Give yourself permission to change. What works in your 40s might not work in your 50s. What feels good in summer might not work in winter. Your body and life are constantly evolving. Your movement practice can too.
Find your people. Community and accountability that feel supportive, not punishing. Friends who celebrate what your body can do, not shame what it can't. People who make movement social and fun, not a competition.
Celebrate capability over punishment. Every workout isn't about burning calories or "earning" food or fixing what's "wrong" with your body. It's about what your body can DO. The strength you're building. The adventures you can have. The life you can live.
That's the shift that changes everything.
The Bottom Line
I wasted months forcing myself to run because I thought I should love it.
Now? I strength train because it makes me feel capable. I do step classes because they're genuinely fun. I mountain bike because it feels like freedom.

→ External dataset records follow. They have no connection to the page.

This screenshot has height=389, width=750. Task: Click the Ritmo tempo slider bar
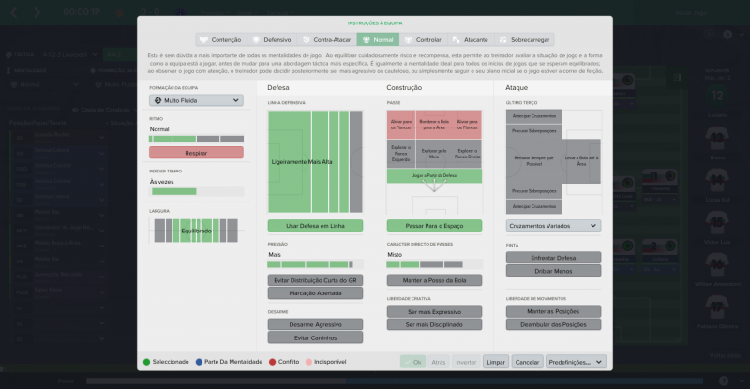(196, 139)
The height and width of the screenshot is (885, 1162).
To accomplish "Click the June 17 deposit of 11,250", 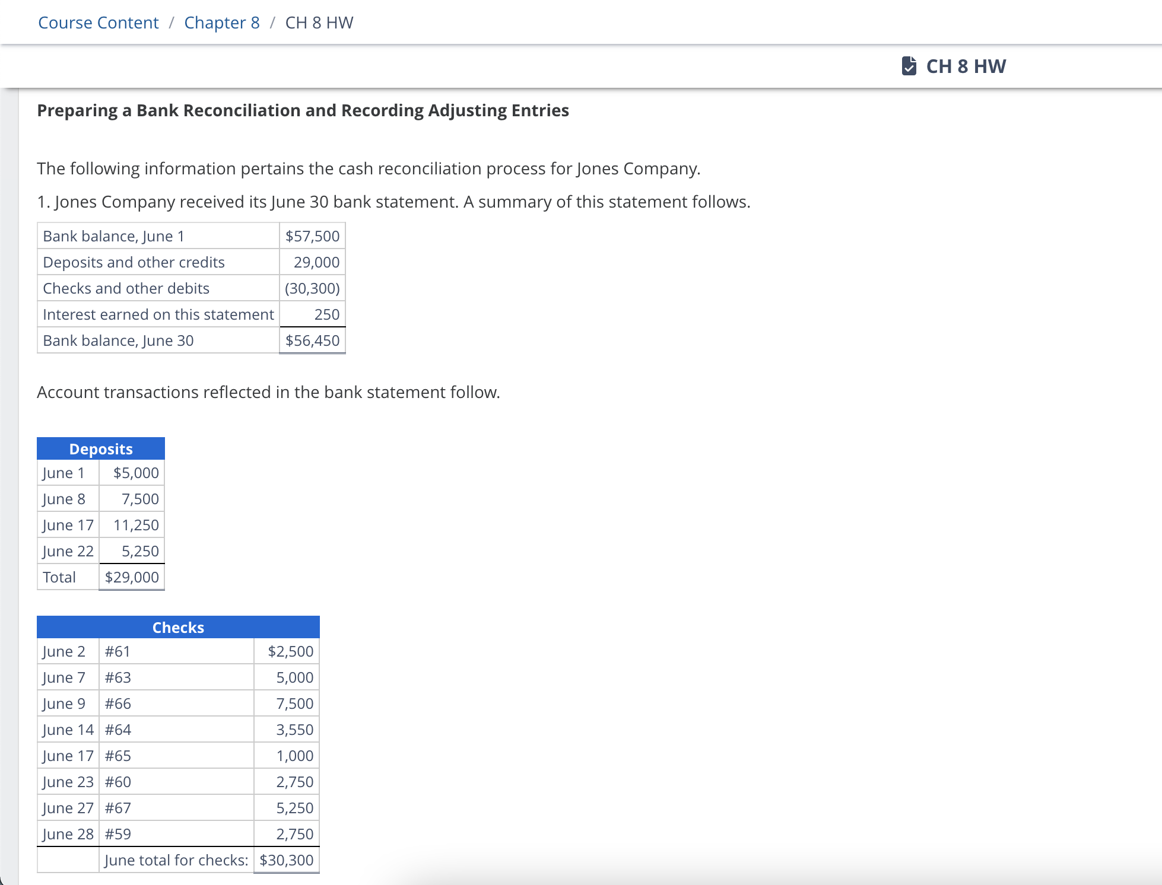I will 136,525.
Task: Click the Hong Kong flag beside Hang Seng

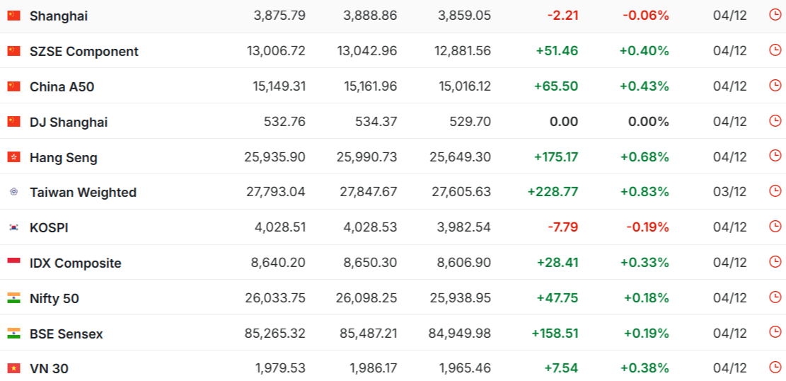Action: click(x=13, y=157)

None of it feels like punishment. All of it is sustainable.
And that's the secret: the best workout is the one you'll actually do.
Not the one that burns the most calories. Not the one Instagram says is optimal. Not the one your friends swear by.
The one that makes you want to show up again tomorrow.
Ready to build strength in a way that actually feels good? My FREE Strength Training Starter Guide gives you the framework to get stronger without the suffering—movement that supports your hormones, not stresses them out.
[Download it here] and start building a movement practice you'll actually stick with.
Because at 75, you won't remember which workout burned more calories.
You'll remember which ones made you feel alive.
Quick Answers to Your Burning Questions:
Q: What if I feel guilty resting when I "should" work out? A: That guilt is programming, not truth. Rest is productive. It's when your body repairs, rebuilds, and gets stronger. If your body is asking for rest, that's not laziness—it's information. Listen to it. The guilt will lessen as you see that rest actually improves your results.
Q: How do I know if I'm listening to my body vs just being lazy? A: Honest question: are you generally someone who avoids all movement and makes excuses constantly? Or are you someone who shows up consistently but sometimes needs a break? If you're the latter, you're not being lazy—you're being wise. True laziness is a pattern. Listening to your body is situational and responsive. If you are lazy, then start really small. Turn up for 10mins or even 5…but turn up consistently.
Q: What if the only exercise that works for my schedule is early morning but I hate it? A: Two options: (1) Find something you hate less for that time slot, or (2) Reorganise your schedule. I know that sounds impossible, but if your current setup makes you dread movement, you won't stick with it long-term anyway. Maybe it's 10 minutes at lunch instead of 45 minutes at 6am. Maybe it's evenings. Sustainability matters more than perfection.
Q: Can I still reach my goals if I'm not constantly pushing hard? A: Yes. In fact, you're MORE likely to reach them. Sustainable, consistent effort beats sporadic intense effort every time. The women who are still strong and active at 70? They're not the ones who burned themselves out pushing too hard in their 40s. They're the ones who found a sustainable rhythm.
Q: What if I don't enjoy any exercise? A: Then stop calling it exercise. Call it movement. Play. Adventure. What did you love as a kid? Riding bikes? Swimming? Dancing? Playing? Start there. Or ask: what makes me feel alive? Is it being outside? Music? Friends? Build movement around those things. You don't have to love "exercise." You just need to find ways to move that don't feel like punishment.
Q: How do I find "my thing"? A: Trial and error, honestly. Give yourself permission to try things and quit if you hate them. One month of trying something new won't hurt you. Maybe you hate it—great, cross it off the list. Maybe you love it—even better. Most people never find their thing because they never give themselves permission to experiment. Try. Fail. Try again. You'll find it.
Put the mask on you first, move with joy and thrive again!